Monthly Archives: March 2015

Comments on Rio Tinto v. Vale and Sample Size

Judge Peck recently issued an opinion in Rio Tinto PLC v. Vale SA, et al, Case 1:14-cv-03042-RMB-AJP where he spent some time reflecting on the state of court acceptance of technology-assisted review (a.k.a. predictive coding).  The quote that will surely grab headlines is on page 2: “In the three years since Da Silva Moore, the case law has developed to the point that it is now black letter law that where the producing party wants to utilize TAR for document review, courts will permit it.”  He lists the relevant cases and talks a bit about transparency and disclosing seed sets.  It is certainly worth reading.

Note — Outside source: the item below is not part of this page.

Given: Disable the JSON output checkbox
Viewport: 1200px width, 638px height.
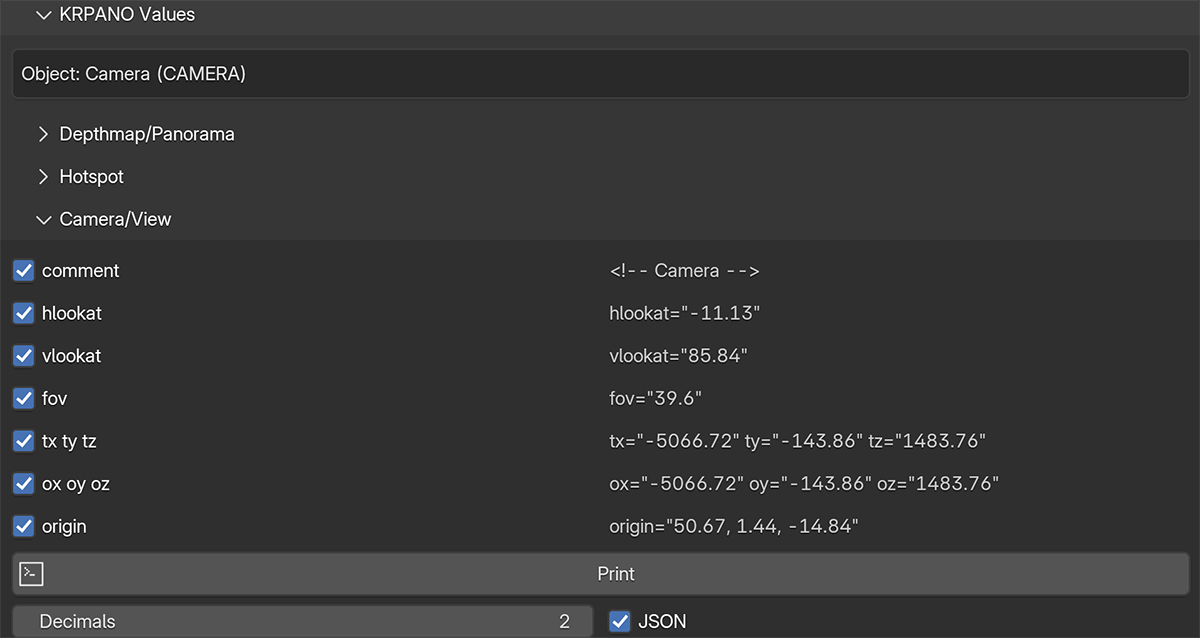Looking at the screenshot, I should [620, 621].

Both parties in Rio Tinto v. Vale have agreed to disclose all non-privileged documents, including non-responsive documents, from their control sets, seed sets, and training sets. Judge Peck accepts their protocol because they both agree to it, but hints that disclosing seed sets may not really be necessary (p. 6, “…requesting parties can insure that training and review was done appropriately by other means…”).

I find one other aspect of the protocol the litigants proposed to be worthy of comment.  They make a point of defining a “Statistically Valid Sample” on p. 11 to be one that gives +/- 2% margin of error at 95% confidence, and even provide an equation to compute the sample size in footnote 2.  Their equation gives a sample size of at most 2,395 documents, depending on prevalence.  They then use the “Statistically Valid Sample” term in contexts where it isn’t (as they’ve defined it) directly appropriate.  I don’t know if this is just sloppiness (missing details about what they actually plan to do) or a misunderstanding of statistics.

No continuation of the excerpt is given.